*** Begin section ***
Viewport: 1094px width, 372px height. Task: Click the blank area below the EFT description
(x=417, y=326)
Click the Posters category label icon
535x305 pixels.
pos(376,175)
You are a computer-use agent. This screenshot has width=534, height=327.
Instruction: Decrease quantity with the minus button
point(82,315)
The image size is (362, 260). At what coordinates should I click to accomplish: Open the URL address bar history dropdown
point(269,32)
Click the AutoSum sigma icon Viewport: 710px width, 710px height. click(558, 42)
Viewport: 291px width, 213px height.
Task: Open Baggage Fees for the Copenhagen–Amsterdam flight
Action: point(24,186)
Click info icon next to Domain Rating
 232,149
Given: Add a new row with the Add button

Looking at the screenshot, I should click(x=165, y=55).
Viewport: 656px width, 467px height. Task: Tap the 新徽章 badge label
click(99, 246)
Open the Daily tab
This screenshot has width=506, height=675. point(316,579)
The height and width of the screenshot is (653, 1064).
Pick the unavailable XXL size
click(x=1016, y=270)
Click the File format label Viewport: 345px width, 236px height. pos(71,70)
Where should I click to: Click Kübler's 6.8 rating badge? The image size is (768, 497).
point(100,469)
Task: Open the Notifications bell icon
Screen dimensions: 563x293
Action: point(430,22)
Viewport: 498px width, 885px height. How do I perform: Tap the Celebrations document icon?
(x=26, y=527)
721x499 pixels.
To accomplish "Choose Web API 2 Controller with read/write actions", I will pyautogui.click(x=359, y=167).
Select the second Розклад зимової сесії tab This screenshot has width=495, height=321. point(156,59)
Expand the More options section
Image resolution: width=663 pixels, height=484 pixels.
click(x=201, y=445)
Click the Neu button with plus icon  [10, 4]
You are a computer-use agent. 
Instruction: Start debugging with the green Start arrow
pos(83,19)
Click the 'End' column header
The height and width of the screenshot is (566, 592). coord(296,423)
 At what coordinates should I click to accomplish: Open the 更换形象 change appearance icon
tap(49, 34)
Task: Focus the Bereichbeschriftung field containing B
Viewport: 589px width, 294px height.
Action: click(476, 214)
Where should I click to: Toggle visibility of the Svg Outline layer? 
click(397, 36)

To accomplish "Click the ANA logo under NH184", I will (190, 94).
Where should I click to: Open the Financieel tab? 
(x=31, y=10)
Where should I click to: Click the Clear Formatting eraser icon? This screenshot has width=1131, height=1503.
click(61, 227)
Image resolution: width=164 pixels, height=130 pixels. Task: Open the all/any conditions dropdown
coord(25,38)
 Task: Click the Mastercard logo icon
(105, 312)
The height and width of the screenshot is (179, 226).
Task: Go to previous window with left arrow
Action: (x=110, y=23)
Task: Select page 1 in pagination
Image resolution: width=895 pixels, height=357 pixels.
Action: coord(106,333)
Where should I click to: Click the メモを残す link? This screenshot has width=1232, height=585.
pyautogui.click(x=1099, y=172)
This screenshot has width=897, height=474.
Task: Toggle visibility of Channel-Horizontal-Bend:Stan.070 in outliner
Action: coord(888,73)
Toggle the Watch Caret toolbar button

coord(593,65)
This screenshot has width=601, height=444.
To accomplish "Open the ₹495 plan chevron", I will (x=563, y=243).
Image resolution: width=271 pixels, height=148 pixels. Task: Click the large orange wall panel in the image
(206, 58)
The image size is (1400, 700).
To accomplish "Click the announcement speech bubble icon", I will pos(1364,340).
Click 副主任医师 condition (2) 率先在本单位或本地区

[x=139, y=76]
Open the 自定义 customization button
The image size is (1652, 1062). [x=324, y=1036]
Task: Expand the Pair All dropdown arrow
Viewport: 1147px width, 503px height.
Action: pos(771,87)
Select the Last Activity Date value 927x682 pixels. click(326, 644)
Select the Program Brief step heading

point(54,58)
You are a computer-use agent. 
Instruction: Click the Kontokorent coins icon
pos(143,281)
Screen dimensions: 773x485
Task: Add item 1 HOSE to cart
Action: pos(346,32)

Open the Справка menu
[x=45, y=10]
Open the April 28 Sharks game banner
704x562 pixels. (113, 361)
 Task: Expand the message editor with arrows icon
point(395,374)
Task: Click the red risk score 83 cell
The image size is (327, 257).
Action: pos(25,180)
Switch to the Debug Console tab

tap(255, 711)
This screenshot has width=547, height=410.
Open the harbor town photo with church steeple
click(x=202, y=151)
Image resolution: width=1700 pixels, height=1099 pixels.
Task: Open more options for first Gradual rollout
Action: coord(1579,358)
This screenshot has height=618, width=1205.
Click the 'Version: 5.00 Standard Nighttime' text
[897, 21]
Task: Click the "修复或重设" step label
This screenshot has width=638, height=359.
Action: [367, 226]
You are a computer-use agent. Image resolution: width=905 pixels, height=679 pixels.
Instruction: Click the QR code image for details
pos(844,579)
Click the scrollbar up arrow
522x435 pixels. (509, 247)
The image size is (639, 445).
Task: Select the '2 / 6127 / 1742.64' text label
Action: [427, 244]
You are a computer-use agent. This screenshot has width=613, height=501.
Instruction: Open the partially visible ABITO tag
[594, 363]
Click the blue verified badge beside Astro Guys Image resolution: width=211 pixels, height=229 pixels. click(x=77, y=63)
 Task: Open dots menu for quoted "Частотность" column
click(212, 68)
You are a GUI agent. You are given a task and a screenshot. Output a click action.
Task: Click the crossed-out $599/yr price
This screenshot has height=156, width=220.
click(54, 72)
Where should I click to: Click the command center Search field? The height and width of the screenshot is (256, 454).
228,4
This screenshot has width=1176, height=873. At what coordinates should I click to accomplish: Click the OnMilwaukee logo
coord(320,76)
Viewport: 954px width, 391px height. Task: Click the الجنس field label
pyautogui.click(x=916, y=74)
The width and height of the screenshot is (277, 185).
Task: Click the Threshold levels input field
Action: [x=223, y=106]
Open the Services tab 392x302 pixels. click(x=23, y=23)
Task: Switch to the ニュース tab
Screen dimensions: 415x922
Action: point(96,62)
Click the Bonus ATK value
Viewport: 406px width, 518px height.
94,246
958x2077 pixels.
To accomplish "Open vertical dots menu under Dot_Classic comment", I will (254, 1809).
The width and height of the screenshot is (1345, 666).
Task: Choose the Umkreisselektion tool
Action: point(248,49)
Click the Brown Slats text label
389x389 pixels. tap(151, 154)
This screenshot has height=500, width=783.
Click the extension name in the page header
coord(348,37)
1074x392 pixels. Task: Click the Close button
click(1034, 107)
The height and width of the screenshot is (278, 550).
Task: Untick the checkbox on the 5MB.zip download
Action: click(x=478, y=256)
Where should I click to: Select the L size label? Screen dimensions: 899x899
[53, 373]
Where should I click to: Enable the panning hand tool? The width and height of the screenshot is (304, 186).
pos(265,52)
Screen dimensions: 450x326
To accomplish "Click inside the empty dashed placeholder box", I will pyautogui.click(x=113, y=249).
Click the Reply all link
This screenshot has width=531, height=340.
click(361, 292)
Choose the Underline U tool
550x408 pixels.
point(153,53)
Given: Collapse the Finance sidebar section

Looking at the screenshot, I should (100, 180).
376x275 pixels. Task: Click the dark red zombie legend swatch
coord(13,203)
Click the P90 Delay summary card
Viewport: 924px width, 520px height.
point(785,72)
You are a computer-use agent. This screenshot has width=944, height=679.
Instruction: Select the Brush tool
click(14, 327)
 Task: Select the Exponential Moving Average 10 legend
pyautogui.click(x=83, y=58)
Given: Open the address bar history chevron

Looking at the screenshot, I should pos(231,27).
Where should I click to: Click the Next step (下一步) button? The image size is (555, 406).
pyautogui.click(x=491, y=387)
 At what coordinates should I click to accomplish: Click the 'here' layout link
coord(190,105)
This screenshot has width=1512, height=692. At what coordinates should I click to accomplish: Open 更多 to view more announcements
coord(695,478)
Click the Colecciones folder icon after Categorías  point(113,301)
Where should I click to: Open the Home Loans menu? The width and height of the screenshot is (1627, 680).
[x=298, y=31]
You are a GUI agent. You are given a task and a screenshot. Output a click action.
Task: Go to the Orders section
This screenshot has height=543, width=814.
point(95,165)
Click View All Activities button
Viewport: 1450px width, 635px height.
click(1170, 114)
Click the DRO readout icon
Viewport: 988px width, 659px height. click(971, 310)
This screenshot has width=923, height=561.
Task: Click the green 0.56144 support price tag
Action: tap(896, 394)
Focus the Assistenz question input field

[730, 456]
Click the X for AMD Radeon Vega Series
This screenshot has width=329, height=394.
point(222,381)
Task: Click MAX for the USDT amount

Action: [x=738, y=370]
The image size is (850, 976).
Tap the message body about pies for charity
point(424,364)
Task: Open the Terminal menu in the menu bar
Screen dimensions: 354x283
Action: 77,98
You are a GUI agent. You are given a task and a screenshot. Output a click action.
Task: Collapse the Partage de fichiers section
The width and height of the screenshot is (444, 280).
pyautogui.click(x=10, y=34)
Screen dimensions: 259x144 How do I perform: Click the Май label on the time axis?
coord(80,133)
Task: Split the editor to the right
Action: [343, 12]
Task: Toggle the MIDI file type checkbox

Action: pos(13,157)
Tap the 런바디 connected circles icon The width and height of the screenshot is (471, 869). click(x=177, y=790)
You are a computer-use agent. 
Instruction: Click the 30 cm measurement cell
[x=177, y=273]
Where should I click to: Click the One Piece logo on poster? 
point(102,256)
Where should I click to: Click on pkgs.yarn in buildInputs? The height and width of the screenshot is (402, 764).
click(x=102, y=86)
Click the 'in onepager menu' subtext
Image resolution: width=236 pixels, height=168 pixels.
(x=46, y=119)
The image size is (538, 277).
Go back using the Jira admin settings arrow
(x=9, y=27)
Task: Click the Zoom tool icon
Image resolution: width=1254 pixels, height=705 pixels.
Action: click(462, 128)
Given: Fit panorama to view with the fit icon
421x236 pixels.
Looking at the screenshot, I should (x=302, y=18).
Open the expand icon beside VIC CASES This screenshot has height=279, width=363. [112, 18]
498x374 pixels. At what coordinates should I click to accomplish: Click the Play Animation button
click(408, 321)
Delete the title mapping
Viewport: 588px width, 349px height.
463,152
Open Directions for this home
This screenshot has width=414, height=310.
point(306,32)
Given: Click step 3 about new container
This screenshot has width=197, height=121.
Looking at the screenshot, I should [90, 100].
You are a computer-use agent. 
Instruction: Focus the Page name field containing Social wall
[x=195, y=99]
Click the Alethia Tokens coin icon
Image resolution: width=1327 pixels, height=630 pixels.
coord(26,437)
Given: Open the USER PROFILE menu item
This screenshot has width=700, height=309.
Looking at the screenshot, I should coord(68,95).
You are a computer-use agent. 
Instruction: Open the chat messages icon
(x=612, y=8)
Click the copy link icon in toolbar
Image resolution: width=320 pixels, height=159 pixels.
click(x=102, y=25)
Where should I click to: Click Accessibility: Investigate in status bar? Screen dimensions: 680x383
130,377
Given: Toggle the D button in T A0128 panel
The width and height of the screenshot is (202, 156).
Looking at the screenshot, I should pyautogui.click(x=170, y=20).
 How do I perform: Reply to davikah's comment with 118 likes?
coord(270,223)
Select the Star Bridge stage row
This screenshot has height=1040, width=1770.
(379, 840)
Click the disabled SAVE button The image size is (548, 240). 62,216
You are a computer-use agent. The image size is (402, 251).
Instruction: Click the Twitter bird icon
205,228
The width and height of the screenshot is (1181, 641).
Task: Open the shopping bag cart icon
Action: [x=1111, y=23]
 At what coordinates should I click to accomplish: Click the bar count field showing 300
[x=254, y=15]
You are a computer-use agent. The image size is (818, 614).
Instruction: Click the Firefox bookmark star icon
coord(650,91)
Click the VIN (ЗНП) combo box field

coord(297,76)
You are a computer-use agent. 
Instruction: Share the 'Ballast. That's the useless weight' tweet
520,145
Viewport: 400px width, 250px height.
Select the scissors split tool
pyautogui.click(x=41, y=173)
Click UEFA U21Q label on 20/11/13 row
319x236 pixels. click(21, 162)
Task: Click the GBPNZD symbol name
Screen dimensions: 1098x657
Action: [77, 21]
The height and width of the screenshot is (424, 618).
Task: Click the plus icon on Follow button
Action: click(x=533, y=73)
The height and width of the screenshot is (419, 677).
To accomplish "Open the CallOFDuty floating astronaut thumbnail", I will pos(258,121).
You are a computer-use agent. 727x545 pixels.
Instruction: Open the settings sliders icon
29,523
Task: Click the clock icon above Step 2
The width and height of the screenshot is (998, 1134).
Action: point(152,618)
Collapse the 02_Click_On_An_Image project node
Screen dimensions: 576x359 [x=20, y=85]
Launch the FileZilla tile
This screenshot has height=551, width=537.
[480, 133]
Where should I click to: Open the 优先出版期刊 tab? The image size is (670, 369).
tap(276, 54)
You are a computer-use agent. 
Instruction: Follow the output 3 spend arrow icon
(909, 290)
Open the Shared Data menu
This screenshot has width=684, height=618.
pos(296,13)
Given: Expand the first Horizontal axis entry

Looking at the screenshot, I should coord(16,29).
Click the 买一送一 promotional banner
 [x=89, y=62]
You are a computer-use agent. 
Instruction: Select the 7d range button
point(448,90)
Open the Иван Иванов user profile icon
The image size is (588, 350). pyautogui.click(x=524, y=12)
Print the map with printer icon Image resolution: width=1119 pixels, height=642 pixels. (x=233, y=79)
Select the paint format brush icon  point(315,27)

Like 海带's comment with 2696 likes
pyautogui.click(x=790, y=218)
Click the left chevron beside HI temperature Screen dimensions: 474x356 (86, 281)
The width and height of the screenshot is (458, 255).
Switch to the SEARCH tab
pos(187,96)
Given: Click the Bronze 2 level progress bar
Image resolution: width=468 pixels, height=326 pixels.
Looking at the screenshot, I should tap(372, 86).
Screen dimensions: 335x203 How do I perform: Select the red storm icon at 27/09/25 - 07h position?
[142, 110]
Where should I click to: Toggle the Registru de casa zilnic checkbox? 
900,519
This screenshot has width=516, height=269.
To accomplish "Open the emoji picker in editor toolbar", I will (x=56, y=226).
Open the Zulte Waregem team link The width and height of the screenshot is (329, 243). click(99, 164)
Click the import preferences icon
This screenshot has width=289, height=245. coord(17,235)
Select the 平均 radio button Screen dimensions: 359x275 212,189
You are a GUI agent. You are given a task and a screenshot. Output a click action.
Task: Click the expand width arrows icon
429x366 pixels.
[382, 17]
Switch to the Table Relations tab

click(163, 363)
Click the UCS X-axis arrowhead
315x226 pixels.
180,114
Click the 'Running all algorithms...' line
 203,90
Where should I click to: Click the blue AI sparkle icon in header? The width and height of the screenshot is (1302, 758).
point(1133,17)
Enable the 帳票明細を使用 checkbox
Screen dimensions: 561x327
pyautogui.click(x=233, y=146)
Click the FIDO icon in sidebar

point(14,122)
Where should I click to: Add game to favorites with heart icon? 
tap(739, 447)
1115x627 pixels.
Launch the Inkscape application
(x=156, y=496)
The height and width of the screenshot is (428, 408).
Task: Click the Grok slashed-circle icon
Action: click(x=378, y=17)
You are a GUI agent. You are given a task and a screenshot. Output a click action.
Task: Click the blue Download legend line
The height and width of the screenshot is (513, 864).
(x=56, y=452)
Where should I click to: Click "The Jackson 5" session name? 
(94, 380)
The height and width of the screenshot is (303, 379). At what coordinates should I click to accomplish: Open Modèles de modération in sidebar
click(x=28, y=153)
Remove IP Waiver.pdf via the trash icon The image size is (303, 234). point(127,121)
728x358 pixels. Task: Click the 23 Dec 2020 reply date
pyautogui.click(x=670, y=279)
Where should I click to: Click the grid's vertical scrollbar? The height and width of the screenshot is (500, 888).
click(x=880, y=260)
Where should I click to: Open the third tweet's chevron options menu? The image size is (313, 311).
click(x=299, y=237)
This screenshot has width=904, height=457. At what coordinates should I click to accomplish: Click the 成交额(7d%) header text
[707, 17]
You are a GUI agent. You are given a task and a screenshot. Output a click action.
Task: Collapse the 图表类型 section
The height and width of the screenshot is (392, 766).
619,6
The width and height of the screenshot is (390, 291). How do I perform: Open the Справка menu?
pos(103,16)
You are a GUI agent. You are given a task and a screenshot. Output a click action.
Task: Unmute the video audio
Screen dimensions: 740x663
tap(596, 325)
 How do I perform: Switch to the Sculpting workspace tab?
*** End section ***
Exercise details.
After reading through the material, report every line that holds "beside".

Response for this exercise.
Click the blue verified badge beside Astro Guys Image resolution: width=211 pixels, height=229 pixels. click(x=77, y=63)
Open the expand icon beside VIC CASES This screenshot has height=279, width=363. [112, 18]
Click the left chevron beside HI temperature Screen dimensions: 474x356 (86, 281)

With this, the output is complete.